- **Text block**:
- - - - -

Notebooks

Branching Processes

10 Apr 2009 17:40

A class of stochastic process important as models in genetics and population biology, chemical kinetics, and filtering. The basic idea is that there are a number of objects, often called particles, which, in some random fashion, reproduce ("branch") and die out; they can be of multiple types and occupy differing spatial locations. They can pursue their trajectories and their biographies either independently, or with some kind of statistical dependence across particles.

The most basic version has one type of particle, and no spatial considerations. At each time step, each parrticle gives rise to a random number of offspring; the distribution of offspring is fixed, and the number is independent across time-steps and across lineages (IID). This is the so-called Galton-Watson branching process. Galton introduced it as a model of the survival of (patrilneal) family names, so that only male offspring counted; he required the distribution of time until a given lineage went extinct. This was provided almost immediately by Watson, in a very elegant use of the method of generating functions, which is, itself, reproduced in probability textbooks down to the present day. (However, when I first encoutnered the problem, in a probability class, the teacher presented it as one about the survival of matrilineal lineages, defined by inheritance of mitochondrial DNA. Whether this was conscious subversion of the patriarchy, or just a reflection of the changing scientific interests between the 1890s and the 1990s, I couldn't say.)

- - - - -

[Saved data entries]
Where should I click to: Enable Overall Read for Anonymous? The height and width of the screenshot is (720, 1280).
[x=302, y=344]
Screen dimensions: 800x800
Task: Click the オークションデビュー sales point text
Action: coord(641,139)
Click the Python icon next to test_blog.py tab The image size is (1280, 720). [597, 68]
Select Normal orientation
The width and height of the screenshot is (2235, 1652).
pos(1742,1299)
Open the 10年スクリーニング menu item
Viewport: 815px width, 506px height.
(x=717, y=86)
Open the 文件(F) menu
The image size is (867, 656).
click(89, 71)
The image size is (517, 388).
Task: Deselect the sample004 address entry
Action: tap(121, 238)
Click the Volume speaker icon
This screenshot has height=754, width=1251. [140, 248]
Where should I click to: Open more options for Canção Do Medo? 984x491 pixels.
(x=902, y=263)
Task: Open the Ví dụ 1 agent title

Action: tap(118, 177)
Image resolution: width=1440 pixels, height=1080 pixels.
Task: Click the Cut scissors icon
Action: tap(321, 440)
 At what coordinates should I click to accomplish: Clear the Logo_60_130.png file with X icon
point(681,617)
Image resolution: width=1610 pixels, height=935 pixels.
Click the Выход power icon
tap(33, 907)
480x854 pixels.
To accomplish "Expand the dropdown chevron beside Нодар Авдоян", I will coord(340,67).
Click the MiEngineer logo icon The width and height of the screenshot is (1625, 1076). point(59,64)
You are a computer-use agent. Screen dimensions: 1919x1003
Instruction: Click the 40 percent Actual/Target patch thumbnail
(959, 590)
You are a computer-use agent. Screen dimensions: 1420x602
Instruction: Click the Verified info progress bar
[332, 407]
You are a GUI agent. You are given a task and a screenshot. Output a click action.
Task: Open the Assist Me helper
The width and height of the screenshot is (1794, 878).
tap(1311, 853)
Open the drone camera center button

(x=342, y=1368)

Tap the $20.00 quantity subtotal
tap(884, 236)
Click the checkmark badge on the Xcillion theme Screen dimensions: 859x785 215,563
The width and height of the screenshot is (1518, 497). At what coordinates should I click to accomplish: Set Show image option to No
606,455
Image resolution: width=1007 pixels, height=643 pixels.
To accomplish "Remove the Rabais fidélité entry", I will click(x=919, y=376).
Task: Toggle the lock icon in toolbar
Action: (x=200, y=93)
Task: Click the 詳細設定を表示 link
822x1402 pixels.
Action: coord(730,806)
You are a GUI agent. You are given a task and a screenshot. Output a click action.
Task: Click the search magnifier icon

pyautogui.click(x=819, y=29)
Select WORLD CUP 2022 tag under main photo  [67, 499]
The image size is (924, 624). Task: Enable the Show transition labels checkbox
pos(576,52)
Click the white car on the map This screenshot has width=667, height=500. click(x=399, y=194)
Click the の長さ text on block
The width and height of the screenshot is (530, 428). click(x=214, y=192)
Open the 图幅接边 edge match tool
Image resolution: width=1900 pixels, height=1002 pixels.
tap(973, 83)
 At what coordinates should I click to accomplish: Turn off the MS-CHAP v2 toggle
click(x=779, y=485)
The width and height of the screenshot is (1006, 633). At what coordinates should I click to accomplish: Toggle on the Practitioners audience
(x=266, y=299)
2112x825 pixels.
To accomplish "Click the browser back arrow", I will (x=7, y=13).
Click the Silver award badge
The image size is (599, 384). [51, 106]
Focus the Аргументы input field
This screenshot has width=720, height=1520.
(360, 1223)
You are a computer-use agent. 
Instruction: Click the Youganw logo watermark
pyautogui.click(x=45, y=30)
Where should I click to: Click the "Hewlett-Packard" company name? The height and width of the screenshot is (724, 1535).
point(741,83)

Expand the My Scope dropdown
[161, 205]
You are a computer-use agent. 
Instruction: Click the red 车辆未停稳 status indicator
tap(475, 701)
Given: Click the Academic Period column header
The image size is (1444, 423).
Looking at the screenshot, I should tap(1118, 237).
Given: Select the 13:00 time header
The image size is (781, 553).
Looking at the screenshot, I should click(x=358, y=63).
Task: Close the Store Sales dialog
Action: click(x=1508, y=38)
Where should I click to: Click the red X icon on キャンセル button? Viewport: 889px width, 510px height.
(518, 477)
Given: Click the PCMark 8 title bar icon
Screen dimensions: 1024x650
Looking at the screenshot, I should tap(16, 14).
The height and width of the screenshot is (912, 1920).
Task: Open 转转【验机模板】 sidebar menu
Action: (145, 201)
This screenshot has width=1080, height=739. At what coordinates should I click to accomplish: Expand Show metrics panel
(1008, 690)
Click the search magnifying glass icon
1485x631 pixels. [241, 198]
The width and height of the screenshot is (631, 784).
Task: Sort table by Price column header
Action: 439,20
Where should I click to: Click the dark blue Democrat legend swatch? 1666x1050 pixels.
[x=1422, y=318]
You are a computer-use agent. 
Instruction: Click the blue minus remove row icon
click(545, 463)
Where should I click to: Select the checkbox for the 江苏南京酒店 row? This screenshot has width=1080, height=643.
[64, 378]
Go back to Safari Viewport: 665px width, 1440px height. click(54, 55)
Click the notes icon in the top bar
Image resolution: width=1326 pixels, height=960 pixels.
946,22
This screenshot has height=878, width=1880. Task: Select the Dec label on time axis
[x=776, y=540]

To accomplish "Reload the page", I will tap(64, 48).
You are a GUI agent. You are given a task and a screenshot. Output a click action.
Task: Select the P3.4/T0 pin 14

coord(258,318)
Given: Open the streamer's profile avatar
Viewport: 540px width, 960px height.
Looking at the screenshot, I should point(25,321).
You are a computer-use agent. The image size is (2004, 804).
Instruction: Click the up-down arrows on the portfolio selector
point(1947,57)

- - - - -

- **What you will do**:
Please answer these questions from the notebook entry on branching processes:
(a) What are the objects that reproduce and die out often called?
(b) What is the most basic version, with one type of particle and no spatial considerations, called?
(c) What method did Watson use to provide the distribution Galton required?

- **Result for this exercise**:
(a) Particles.
(b) The Galton-Watson branching process.
(c) The method of generating functions.